● What the task asks
Among the entries below, find the lines holding "computer" and copy them.

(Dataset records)
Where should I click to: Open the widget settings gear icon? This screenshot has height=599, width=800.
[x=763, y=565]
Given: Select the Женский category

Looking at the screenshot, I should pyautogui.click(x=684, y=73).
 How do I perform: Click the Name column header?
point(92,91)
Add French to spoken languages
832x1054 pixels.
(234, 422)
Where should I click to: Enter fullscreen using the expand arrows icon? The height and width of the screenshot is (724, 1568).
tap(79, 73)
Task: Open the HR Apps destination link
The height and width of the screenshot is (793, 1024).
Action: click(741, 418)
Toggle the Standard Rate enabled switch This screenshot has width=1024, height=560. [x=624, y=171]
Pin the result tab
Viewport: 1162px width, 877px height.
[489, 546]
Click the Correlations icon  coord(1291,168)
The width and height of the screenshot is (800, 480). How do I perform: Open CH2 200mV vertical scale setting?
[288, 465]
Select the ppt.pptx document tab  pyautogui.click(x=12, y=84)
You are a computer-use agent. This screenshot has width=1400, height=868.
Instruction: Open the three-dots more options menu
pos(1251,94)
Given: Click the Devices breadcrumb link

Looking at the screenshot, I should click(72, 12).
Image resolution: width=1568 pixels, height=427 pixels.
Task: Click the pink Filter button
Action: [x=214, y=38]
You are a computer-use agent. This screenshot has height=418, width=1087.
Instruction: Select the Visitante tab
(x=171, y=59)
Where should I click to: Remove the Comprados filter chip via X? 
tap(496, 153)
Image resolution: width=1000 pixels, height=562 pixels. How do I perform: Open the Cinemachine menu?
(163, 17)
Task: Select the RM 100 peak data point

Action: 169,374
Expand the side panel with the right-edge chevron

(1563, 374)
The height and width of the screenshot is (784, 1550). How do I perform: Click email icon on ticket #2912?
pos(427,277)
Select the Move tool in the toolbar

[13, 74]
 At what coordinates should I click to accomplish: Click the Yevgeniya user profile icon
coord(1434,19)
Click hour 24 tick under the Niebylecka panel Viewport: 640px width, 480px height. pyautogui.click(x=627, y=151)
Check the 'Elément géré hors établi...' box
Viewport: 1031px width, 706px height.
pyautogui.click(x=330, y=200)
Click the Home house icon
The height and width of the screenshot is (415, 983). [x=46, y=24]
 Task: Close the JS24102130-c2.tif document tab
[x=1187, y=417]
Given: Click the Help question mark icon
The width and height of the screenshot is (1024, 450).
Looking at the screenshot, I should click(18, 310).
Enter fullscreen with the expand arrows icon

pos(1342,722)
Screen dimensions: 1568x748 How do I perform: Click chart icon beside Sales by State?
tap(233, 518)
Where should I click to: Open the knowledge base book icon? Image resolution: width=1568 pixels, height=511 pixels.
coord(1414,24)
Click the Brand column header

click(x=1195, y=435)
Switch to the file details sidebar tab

● Written answer
You are a computer-use agent. This screenshot has width=1400, height=868.
You are a computer-use agent. This screenshot has height=418, width=1087.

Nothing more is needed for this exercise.